On the Road Again | History Today - 8 minutes read

There is growing opinion that, in the global car industry, now facing a period of extraordinary change, history will repeat itself. The electric revolution appears poised on the brink of transforming the world of mobility. Yet, while companies such as Elon Musk’s US-based Tesla are using and developing cutting-edge technologies, they are also turning to tried and trusted business models, which would have been familiar to Henry Ford and Alfred Sloan.

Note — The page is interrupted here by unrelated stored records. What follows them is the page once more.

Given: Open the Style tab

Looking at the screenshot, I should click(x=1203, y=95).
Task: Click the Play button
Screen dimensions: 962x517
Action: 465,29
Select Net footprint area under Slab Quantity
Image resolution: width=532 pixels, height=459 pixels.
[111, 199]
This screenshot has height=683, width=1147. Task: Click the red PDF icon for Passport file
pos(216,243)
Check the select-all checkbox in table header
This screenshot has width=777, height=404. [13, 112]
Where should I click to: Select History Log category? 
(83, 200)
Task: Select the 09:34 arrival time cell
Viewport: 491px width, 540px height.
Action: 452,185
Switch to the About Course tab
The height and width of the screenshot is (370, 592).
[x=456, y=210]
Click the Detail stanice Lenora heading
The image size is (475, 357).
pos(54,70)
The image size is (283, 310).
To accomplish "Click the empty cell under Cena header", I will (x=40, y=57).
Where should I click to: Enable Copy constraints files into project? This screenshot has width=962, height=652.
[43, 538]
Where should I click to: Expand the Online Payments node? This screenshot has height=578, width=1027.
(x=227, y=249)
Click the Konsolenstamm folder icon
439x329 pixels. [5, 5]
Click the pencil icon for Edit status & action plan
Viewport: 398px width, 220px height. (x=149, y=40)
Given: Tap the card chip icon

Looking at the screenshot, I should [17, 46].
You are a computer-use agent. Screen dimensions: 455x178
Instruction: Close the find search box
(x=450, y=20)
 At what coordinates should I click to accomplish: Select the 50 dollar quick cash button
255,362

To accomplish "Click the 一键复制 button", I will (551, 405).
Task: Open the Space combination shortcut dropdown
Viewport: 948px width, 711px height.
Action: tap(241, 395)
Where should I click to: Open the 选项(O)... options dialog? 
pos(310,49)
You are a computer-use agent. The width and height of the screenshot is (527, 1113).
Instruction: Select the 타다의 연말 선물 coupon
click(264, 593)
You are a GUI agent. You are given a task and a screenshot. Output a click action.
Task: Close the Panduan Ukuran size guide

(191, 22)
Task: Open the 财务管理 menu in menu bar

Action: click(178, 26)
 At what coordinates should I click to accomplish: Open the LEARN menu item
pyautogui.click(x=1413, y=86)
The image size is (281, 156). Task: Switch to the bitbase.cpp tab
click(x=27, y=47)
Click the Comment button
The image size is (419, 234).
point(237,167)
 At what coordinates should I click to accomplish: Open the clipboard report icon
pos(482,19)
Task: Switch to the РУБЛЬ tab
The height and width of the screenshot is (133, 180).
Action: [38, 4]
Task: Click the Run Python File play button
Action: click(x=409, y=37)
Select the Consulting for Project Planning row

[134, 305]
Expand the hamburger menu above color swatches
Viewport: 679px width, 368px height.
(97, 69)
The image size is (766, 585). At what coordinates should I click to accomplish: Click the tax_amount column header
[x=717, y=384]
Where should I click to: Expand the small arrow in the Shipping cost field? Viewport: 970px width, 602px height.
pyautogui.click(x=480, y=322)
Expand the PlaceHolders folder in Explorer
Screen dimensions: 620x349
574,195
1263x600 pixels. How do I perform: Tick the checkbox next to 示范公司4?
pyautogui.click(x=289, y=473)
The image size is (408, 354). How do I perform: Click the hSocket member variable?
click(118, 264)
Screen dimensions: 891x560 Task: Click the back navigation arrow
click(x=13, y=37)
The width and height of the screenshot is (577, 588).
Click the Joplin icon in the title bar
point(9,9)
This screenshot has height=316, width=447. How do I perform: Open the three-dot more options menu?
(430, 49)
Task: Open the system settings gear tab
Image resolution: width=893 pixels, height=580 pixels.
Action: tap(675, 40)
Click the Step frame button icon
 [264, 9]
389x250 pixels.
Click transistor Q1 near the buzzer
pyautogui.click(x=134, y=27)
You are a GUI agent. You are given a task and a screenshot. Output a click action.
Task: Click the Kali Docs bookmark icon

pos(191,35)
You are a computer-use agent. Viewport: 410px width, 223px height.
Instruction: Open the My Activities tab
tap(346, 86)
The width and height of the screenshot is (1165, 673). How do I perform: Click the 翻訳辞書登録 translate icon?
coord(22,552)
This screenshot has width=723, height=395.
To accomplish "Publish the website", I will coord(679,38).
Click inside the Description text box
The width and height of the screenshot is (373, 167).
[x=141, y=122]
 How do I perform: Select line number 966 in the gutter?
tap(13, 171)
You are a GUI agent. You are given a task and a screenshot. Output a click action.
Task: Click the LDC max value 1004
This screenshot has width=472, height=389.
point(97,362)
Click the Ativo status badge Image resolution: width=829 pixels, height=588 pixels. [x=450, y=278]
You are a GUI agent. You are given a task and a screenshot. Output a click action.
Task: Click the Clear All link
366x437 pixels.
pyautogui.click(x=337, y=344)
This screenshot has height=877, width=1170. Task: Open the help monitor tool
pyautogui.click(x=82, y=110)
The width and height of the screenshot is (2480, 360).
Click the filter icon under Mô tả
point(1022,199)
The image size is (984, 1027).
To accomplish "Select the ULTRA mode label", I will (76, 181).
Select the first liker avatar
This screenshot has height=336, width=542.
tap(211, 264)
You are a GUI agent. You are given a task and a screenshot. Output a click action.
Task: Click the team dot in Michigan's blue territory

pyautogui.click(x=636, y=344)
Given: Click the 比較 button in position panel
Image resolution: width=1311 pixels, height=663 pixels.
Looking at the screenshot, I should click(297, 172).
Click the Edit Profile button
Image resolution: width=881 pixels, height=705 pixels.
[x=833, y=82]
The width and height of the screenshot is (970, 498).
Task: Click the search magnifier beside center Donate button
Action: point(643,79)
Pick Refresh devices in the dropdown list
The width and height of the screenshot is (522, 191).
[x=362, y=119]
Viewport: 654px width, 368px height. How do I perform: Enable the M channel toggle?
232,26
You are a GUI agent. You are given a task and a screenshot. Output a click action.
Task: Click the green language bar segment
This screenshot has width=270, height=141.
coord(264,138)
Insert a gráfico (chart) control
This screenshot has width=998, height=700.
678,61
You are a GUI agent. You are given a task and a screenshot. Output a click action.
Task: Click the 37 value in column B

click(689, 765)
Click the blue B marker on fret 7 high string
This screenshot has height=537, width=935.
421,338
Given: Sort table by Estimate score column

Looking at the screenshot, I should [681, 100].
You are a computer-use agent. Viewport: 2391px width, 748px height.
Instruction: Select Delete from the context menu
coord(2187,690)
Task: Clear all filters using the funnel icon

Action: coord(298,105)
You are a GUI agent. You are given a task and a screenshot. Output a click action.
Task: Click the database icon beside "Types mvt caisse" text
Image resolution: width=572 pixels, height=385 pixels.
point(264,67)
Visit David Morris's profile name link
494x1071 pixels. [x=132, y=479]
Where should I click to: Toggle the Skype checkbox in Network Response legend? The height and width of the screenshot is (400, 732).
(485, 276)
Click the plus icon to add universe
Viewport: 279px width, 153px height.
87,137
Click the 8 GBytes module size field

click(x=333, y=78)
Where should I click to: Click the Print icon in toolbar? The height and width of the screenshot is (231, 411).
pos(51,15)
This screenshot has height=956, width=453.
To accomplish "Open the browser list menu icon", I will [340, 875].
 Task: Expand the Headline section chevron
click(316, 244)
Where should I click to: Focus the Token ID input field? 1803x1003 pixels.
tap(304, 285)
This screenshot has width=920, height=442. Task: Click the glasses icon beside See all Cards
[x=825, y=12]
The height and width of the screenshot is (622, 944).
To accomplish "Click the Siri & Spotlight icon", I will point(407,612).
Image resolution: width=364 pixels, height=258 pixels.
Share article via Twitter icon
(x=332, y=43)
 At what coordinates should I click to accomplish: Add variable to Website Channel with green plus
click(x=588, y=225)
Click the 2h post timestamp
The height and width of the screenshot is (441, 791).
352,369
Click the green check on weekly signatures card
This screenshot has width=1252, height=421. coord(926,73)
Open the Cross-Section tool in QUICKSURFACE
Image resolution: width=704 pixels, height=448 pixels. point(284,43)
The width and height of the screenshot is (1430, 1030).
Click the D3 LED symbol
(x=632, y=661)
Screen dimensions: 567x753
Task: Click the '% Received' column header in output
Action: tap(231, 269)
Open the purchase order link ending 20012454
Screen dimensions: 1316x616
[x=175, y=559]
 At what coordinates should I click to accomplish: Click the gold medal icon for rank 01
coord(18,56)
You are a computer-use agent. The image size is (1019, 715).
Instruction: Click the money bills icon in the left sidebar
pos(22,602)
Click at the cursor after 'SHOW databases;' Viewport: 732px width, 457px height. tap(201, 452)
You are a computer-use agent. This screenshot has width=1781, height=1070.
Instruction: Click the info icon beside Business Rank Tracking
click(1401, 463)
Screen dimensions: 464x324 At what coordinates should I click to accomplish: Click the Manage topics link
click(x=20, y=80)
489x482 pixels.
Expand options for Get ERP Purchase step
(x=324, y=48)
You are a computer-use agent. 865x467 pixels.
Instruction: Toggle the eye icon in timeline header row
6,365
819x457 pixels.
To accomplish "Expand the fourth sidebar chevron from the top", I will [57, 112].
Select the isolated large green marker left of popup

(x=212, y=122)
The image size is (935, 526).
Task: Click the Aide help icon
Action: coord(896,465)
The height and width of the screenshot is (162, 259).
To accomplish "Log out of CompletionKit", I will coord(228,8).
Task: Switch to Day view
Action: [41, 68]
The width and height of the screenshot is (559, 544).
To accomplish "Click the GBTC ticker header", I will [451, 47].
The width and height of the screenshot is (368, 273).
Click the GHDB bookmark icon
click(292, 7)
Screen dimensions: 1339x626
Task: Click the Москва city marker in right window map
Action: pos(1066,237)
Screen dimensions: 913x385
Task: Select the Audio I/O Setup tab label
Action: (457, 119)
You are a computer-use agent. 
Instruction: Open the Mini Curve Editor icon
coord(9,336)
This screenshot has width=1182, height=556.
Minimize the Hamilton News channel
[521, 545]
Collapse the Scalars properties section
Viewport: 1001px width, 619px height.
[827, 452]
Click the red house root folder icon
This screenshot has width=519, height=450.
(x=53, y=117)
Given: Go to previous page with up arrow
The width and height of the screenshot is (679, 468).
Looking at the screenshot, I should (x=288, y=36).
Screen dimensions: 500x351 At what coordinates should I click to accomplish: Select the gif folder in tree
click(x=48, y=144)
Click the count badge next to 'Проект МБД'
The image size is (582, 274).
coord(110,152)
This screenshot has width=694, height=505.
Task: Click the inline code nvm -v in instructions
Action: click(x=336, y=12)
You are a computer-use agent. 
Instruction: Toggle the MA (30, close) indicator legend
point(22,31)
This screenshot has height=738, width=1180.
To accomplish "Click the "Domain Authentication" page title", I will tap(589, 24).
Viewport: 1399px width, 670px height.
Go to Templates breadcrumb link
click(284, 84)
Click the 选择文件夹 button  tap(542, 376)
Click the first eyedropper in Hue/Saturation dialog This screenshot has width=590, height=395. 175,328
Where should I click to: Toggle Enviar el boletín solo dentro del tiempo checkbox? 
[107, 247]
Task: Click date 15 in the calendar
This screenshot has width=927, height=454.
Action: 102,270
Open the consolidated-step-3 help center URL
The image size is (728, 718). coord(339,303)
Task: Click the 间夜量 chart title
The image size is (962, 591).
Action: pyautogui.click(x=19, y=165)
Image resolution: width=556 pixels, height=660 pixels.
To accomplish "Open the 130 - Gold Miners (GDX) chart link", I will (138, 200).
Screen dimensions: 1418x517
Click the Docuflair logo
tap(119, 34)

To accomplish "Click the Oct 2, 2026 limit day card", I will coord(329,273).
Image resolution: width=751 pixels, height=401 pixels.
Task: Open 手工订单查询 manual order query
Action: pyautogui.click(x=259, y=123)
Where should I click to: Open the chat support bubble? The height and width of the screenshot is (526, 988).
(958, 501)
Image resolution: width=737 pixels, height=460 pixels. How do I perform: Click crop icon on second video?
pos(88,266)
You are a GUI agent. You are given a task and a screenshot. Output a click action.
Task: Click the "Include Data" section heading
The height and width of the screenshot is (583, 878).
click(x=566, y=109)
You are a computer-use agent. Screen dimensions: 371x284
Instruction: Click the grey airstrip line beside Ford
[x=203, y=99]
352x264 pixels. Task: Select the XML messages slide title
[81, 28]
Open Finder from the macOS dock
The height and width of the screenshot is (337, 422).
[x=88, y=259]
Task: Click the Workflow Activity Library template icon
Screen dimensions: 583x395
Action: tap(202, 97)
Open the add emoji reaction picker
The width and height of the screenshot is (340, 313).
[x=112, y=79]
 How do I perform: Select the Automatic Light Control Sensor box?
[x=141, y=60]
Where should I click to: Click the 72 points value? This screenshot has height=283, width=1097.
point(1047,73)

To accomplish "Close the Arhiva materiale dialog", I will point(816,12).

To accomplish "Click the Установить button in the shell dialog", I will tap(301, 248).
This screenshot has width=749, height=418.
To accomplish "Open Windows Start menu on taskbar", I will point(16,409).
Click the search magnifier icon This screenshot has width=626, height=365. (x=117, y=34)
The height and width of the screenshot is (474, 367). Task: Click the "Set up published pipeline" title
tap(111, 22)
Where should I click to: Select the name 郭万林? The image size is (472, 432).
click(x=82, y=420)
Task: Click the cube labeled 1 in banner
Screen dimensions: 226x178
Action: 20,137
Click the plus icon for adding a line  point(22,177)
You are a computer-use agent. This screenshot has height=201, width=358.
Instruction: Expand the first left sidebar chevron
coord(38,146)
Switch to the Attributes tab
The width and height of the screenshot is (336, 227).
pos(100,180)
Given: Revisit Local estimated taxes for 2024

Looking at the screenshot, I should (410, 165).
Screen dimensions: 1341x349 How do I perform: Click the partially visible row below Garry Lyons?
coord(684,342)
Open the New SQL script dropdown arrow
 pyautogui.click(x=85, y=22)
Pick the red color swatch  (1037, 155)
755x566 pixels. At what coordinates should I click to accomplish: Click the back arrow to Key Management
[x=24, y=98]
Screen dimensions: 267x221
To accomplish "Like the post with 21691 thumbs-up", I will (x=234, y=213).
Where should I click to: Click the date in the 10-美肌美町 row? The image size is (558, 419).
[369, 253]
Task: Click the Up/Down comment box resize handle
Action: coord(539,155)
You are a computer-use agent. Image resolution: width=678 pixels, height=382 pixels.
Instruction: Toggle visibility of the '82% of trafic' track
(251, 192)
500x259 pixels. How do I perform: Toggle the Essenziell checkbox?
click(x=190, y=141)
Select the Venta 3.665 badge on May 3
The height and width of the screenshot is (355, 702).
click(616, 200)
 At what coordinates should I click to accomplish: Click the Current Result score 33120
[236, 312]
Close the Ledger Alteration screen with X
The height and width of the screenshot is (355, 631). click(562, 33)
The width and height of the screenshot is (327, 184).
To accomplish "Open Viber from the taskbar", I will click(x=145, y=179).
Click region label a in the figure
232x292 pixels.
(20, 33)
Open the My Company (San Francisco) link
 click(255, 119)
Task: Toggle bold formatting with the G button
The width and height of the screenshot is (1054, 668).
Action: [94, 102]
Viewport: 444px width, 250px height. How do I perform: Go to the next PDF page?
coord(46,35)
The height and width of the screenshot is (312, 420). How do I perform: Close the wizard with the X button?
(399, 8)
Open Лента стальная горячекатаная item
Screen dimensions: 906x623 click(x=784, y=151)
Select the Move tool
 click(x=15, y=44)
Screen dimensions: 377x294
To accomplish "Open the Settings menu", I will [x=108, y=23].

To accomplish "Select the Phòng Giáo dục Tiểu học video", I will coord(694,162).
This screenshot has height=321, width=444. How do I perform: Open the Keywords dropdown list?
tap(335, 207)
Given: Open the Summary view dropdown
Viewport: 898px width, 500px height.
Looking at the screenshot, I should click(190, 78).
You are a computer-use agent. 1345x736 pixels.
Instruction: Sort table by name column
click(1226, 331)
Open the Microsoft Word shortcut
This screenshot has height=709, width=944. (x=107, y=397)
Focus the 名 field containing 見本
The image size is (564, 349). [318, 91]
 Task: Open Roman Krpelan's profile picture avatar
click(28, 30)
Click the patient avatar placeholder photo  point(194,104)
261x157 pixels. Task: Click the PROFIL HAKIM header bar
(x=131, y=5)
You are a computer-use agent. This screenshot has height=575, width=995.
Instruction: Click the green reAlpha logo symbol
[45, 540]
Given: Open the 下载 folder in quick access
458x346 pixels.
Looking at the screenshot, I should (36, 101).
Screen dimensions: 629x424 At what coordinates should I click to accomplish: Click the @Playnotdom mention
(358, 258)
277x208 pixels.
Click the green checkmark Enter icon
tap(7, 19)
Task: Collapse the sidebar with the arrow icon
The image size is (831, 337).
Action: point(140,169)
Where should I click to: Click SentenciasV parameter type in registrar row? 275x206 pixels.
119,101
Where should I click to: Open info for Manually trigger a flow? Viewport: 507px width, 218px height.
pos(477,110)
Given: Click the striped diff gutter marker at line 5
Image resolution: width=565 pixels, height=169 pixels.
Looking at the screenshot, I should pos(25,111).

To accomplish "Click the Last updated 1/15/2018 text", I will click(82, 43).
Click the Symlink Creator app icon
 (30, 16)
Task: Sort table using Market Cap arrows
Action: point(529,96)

This is unsurprising: it is hard to think of a more defining image in automotive history than the Model T motor car being produced on moving assembly lines at Ford’s gigantic Highland Park factory in Detroit. Ford organised production as a continuous flow, epitomised by the mechanically powered conveyor belt, which, in 1913, became the basis for mass car assembly, copied by corporations around the world. But what ultimately mattered was the scale he achieved. Ford broke record after record, passing in 1920 a factory output of a million cars in just one year.

A new century

More than a century on, and the world watches Tesla to see if it is able to do for battery electric technology what Ford did with the gasoline-fuelled internal combustion engine. The company is working to extend into its battery plants the Ford principle of production without stops and starts, even as it steps up its investments for manufacture at scale. Tesla’s immediate target is a little under half Ford’s output of a century ago: it claims to have produced half a million cars in 2020.

This has generated understandable excitement among industry observers. It suggests a resurgent industry that can still be managed in familiar ways, but which can also meet the existential threat of global warming head-on by mass building electric cars to eliminate CO2-emitting engines. But there is a hitch.

The flipside of having cars powered by gasoline is that the history of the car industry is in many ways the story of oil. Verging on an industrial symbiosis, this relationship was every bit as important as innovations in the machine shop and factory line. Ford’s breakthroughs followed a great national oil boom, which began some years earlier. After oil was struck at Spindletop in Beaumont, Texas in 1901, the United States quickly became the world’s largest oil producer. It drilled with an extraordinary intensity, echoed more recently by the speed with which its fracking industry has developed. The profligacy implied by the popular image of Texan oil pioneers dancing under the spray of a gusher is belied by the endeavour which spread a dense network of wells across the oil-rich state. The success of Henry Ford was foreshadowed by the riches of J.D. Rockefeller, the mogul who founded Standard Oil as far back as 1870. 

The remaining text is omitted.